Mask Fabric Test
With so many different masks for sale out there, it can be challenging to figure out which ones to purchase. Here's what the experts* say:
The fit is most important, above all else. There is no benefit to wearing a mask if it gaps around the nose, cheeks and chin. The mask needs to cover both the nose and mouth and it helps if the straps can be adjusted.
Don't purchase a mask that doesn't have a photo of a model (or several models) wearing it. You need to see how it fits.
Research shows that 100% cotton is an excellent choice for a washable mask. I've been using batik cotton since I first starting making masks, because I like the tight weave and gorgeous colors. Looks like the experts agree, based on a "light" test.
I decided to conduct the light test myself I taped different fabrics up to the window to see how much light comes through. The less light the better the fabric.
1. 100% Cotton Broadcloth (one layer) - Notice how easy it is to see through it?

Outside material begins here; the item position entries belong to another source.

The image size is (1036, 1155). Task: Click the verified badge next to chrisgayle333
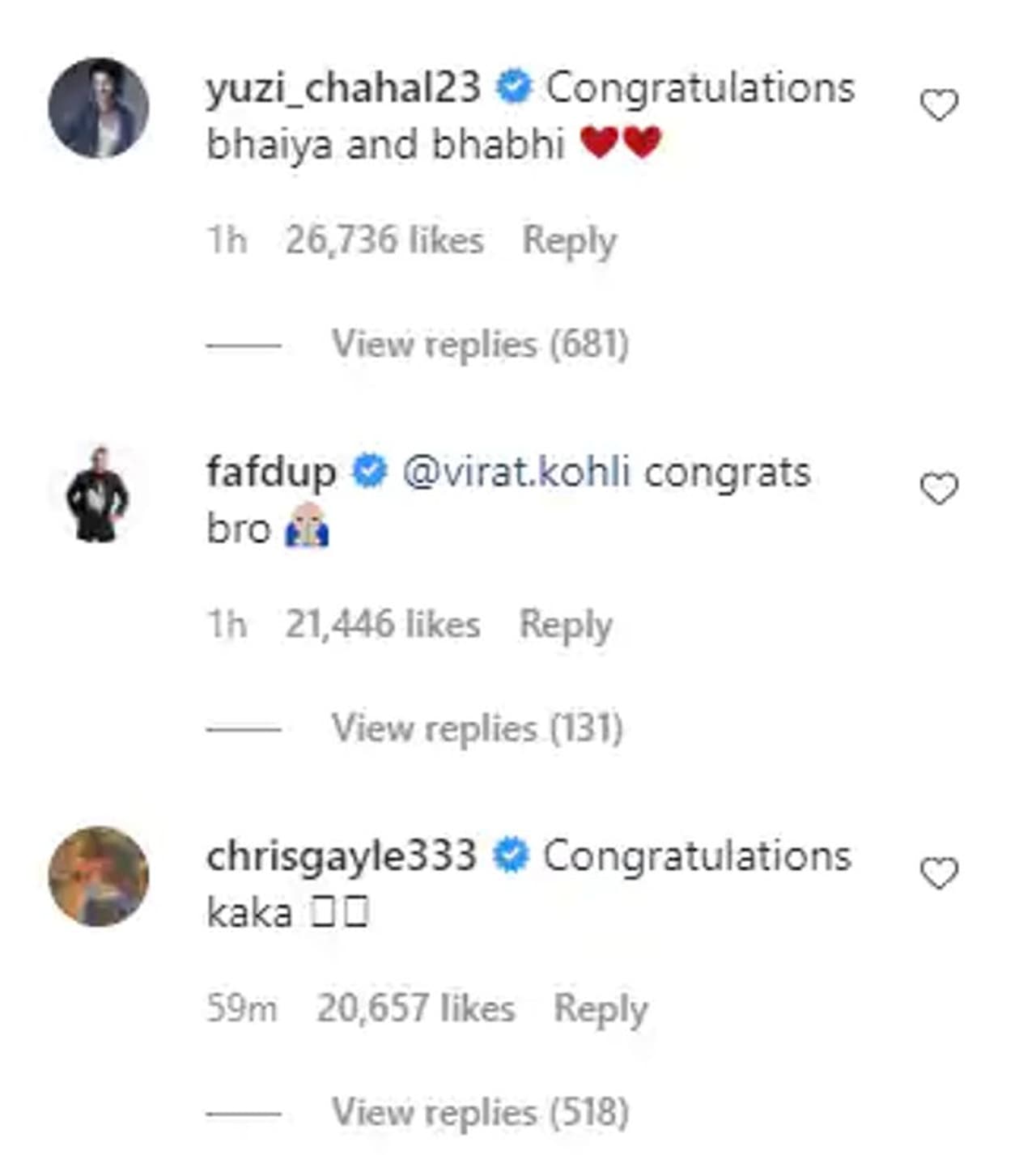(511, 856)
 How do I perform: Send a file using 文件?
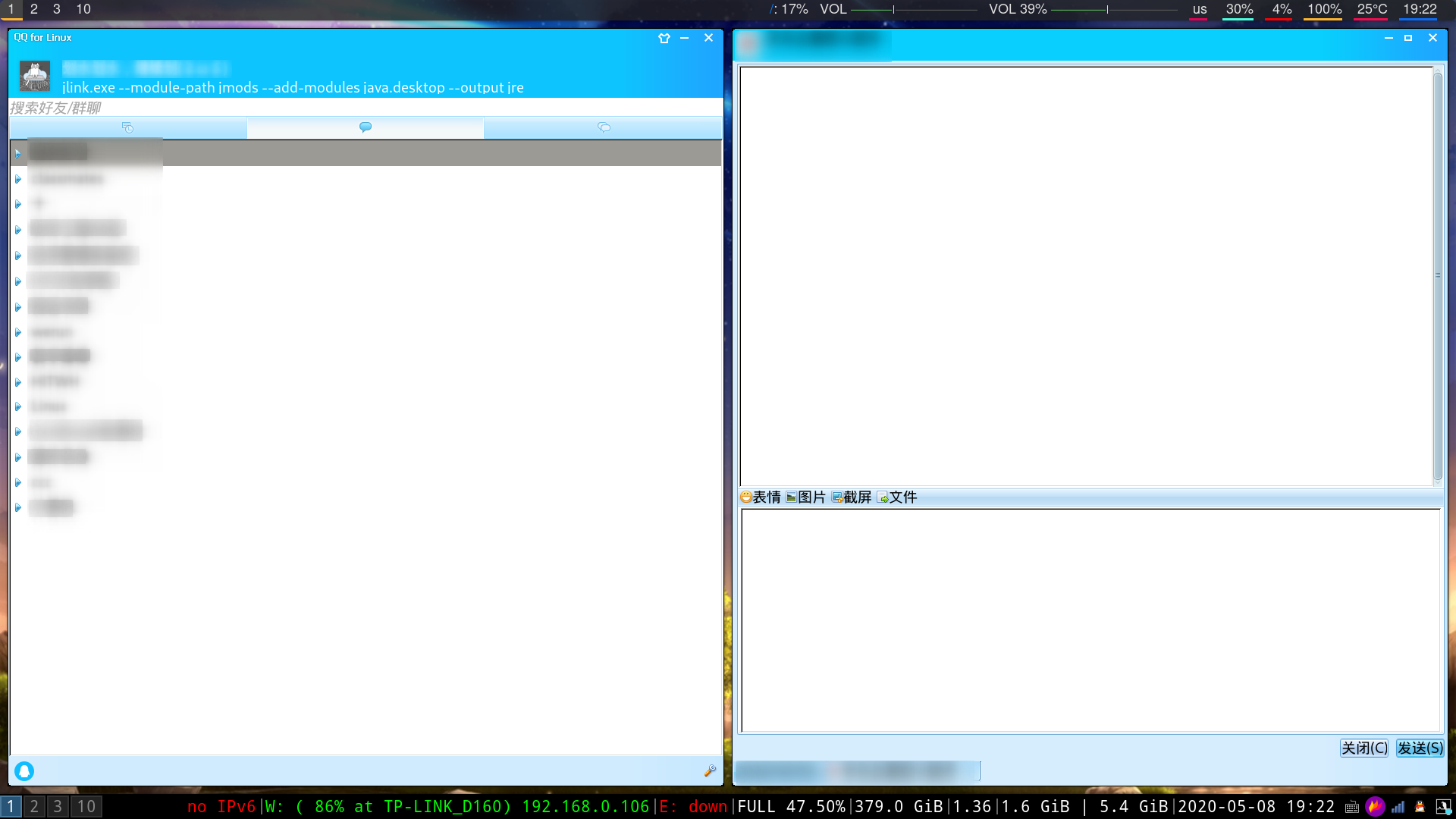point(897,497)
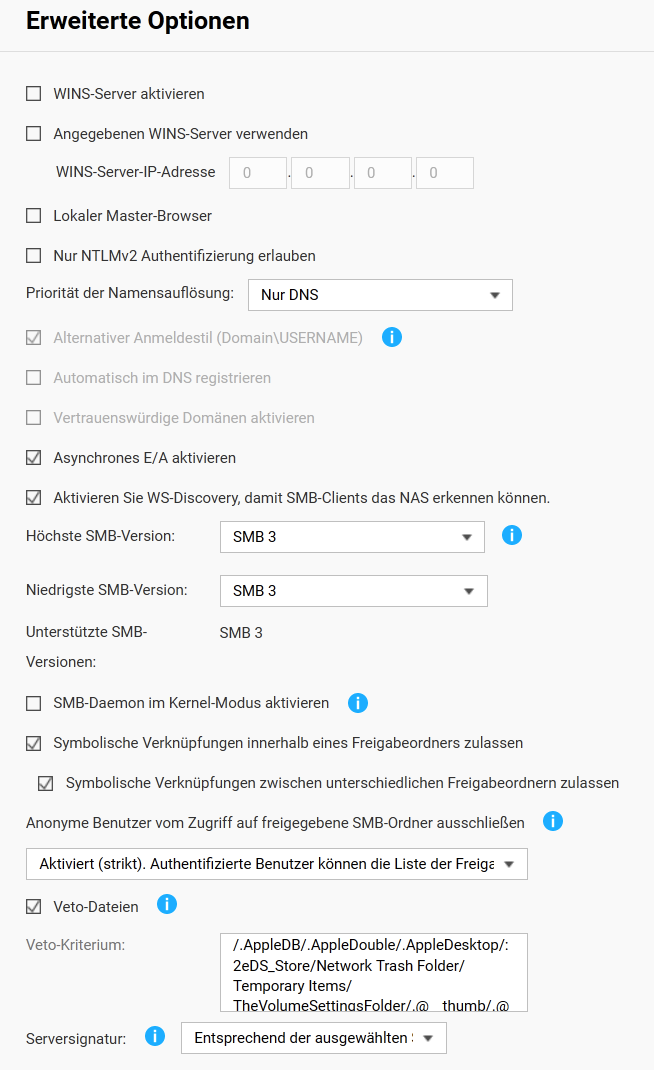654x1070 pixels.
Task: Click info icon beside Serversignatur label
Action: pos(155,1036)

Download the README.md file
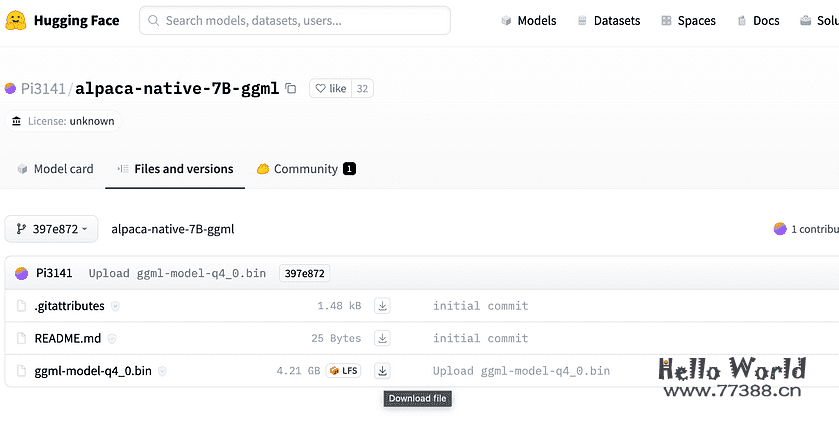(x=382, y=338)
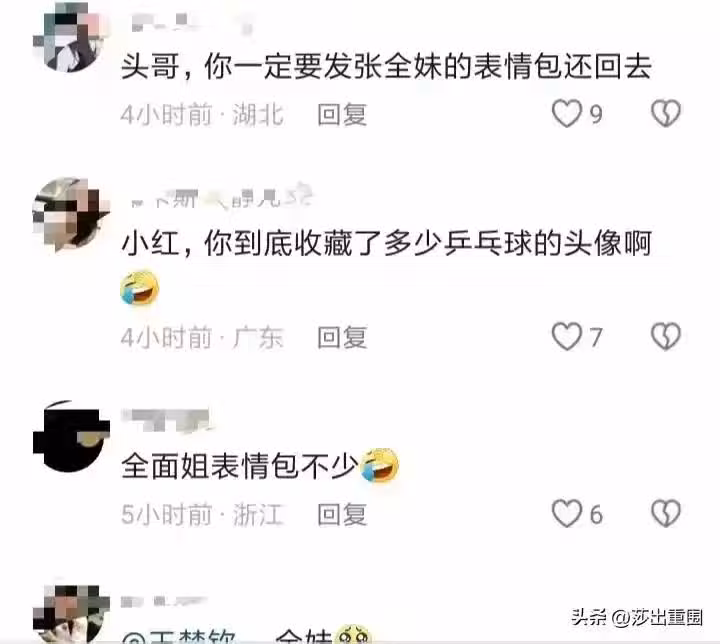The height and width of the screenshot is (644, 720).
Task: Dislike the Zhejiang comment via broken heart
Action: coord(666,514)
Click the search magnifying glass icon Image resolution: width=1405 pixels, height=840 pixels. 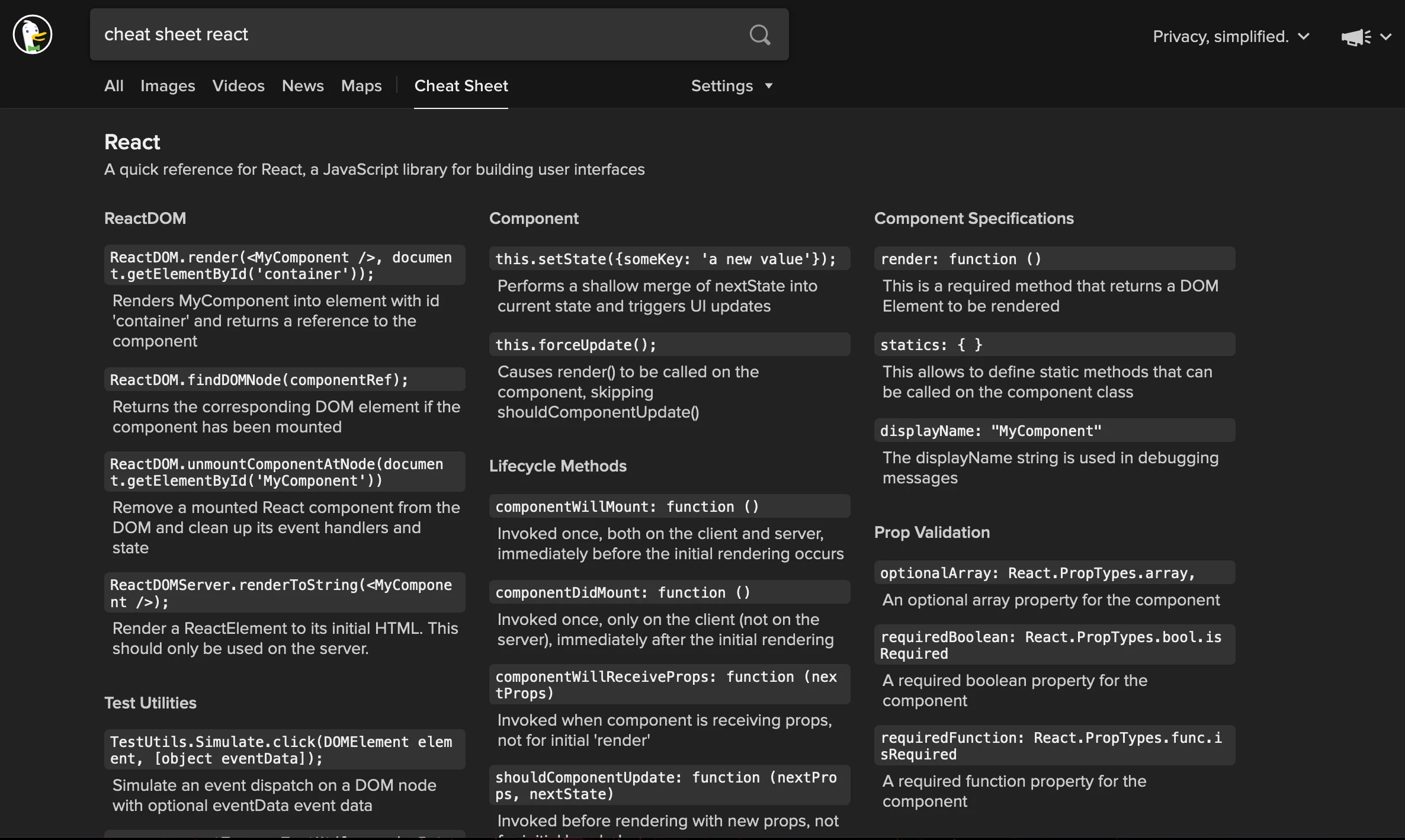760,34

2. 100% Cotton Batik (One Layer) - Notice how you can barely see through it?
3. 100% Batik Cotton(Two Layers) - Virtually no light passes through and you can still breathe through it.
4. Lining made fro ZEP industrial towels (One Layer) - some light comes through but you can't see through it.
5. Batik and ZEP Lining (Two Layers) - no light passes through but I also couldn't breath very well.
Two layers of batik is still my recommended choice for a handmade mask. The fine weave blocks the light , you can still breathe through it, and it is fully washable.
Look for a well designed, well made mask sold by a reputable seller. Make sure the seller provides care instructions.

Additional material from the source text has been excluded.